Change the order of summation and apply binomial coefficient identity:

nm+1=k=0mnk+1k+1(m+1k)j=0mk(mk+1j)Bj+(m+1)Δ\begin{align*} n^{m+1}&=\sum_{k=0}^{m}\frac{n^{k+1}}{k+1}\binom{m+1}{k}\sum_{j=0}^{m-k}\binom{m-k+1}{j}B_{j}+(m+1)\Delta \end{align*}

Using the recursion relation:

j=0m(m+1j)Bj=0,(m>0)B0=1j=0m(m+1j)Bj=[m=0]\begin{align*} \sum_{j=0}^{m}\binom{m+1}{j}B_j &= 0, \quad (m>0) \\ B_0 &= 1 \\ \sum_{j=0}^{m}\binom{m+1}{j}B_j &= [m = 0] \end{align*}

Substituting:

nm+1=k=0mnk+1k+1(m+1k)[mk=0]+(m+1)Δ=k=0mnk+1k+1(m+1k)+(m+1)Δ=nm+1m+1(m+1m)+(m+1)Δ=nm+1+(m+1)Δ\begin{align*} n^{m+1}&=\sum_{k=0}^{m}\frac{n^{k+1}}{k+1}\binom{m+1}{k}[m - k = 0]+(m+1)\Delta\\ &=\sum_{k=0}^{m}\frac{n^{k+1}}{k+1}\binom{m+1}{k}+(m+1)\Delta\\ &=\frac{n^{m+1}}{m+1}\binom{m+1}{m}+(m+1)\Delta\\ &=n^{m+1}+(m+1)\Delta \end{align*}

Thus, Δ=0\Delta=0, and Sm(n)=S^m(n)S_m(n)=\hat{S}_m(n).

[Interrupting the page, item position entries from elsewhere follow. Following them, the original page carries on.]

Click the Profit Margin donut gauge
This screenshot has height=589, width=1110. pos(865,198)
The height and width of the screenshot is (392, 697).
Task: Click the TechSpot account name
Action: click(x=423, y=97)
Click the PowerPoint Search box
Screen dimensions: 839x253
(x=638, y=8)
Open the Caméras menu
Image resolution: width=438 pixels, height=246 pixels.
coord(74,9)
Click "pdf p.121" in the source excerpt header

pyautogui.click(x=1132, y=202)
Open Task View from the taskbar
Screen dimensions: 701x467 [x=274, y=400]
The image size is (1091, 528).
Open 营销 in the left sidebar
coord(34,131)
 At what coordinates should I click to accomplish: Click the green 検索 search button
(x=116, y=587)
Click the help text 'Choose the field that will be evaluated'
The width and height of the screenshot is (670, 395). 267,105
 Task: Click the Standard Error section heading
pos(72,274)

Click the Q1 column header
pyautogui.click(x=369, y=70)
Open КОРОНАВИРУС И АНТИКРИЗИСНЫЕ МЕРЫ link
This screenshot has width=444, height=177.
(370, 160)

Proof Using Exponential Generating Functions

For the recurrence j=0m(m+1j)Bj=[m=0]\sum_{j=0}^{m}\binom{m+1}{j}B_j=[m=0],

adding Bm+1B_{m + 1} to both sides:

j=0m+1(m+1j)Bj=[m=0]+Bm+1j=0m(mj)Bj=[m=1]+Bmj=0mBjj!1(mj)!=[m=1]+Bmm!\begin{align*} \sum_{j=0}^{m+1}\binom{m+1}{j}B_j&=[m=0]+B_{m+1}\\ \sum_{j=0}^{m}\binom{m}{j}B_j&=[m=1]+B_{m}\\ \sum_{j=0}^{m}\dfrac{B_j}{j!}\cdot\dfrac{1}{(m-j)!}&=[m=1]+\dfrac{B_{m}}{m!} \end{align*}

Let B(z)=i0Bii!ziB(z) = \sum\limits_{i\ge 0}\dfrac{B_i}{i!}z^i, notice the left side is in convolution form, thus:

B(z)ez=z+B(z)B(z)=zez1\begin{align*} B(z)\mathrm{e}^z &= z+B(z)\\ B(z)&=\dfrac{z}{\mathrm{e}^z - 1} \end{align*}

Let Fn(z)=m0Sm(n)m!zmF_n(z) = \sum_{m\ge 0}\dfrac{S_m(n)}{m!}z^m, then:

Fn(z)=m0Sm(n)m!zm=m0i=0n1imzmm!\begin{align*} F_n(z) &= \sum_{m\ge 0}\dfrac{S_m(n)}{m!}z^m\\ &= \sum_{m\ge 0}\sum_{i=0}^{n-1}\dfrac{i^mz^m}{m!}\\ \end{align*}

Changing the order of summation:

Fn(z)=i=0n1m0imzmm!=i=0n1eiz=enz1ez1=zez1enz1z\begin{align*} F_n(z) &=\sum_{i=0}^{n-1}\sum_{m\ge 0}\dfrac{i^mz^m}{m!}\\ &=\sum_{i=0}^{n-1}\mathrm{e}^{iz}\\ &=\dfrac{\mathrm{e}^{nz} - 1}{\mathrm{e}^z - 1}\\ &=\dfrac{z}{\mathrm{e}^z - 1}\cdot\dfrac{\mathrm{e}^{nz} - 1}{z} \end{align*}

Substituting B(z)=zez1B(z)=\dfrac{z}{\mathrm{e}^z - 1}:

Fn(z)=B(z)enz1z=(i0Bii!)(i1nizi1i!)=(i0Bii!)(i0ni+1zi(i+1)!)\begin{align*} F_n(z) &= B(z)\cdot\dfrac{\mathrm{e}^{nz} - 1}{z}\\ &= \left(\sum_{i\ge 0}\dfrac{B_i}{i!} \right)\left(\sum_{i\ge 1}\dfrac{n^i z^{i - 1}}{i!}\right)\\ &= \left(\sum_{i\ge 0}\dfrac{B_i}{i!} \right)\left(\sum_{i\ge 0}\dfrac{n^{i+1} z^{i}}{(i+1)!}\right) \end{align*}

As Fn(z)=m0Sm(n)m!zmF_n(z) = \sum_{m\ge 0}\dfrac{S_m(n)}{m!}z^m, i.e., Sm(n)=m![zm]Fn(z)S_m(n)=m![z^m]F_n(z):

Sm(n)=m![zm]Fn(z)=m!i=0mB×ii!nmi+1(mi+1)!=1m+1i=0m(m+1i)Binmi+1\begin{align*} S_m(n)&=m![z^m]F_n(z)\\ &= m!\sum_{i=0}^{m}\dfrac{B \times i}{i!}\cdot\dfrac{n^{m-i+1}}{(m-i+1)!}\\ &=\dfrac{1}{m+1}\sum_{i=0}^{m}\binom{m+1}{i}B_in^{m-i+1} \end{align*}

Q.E.D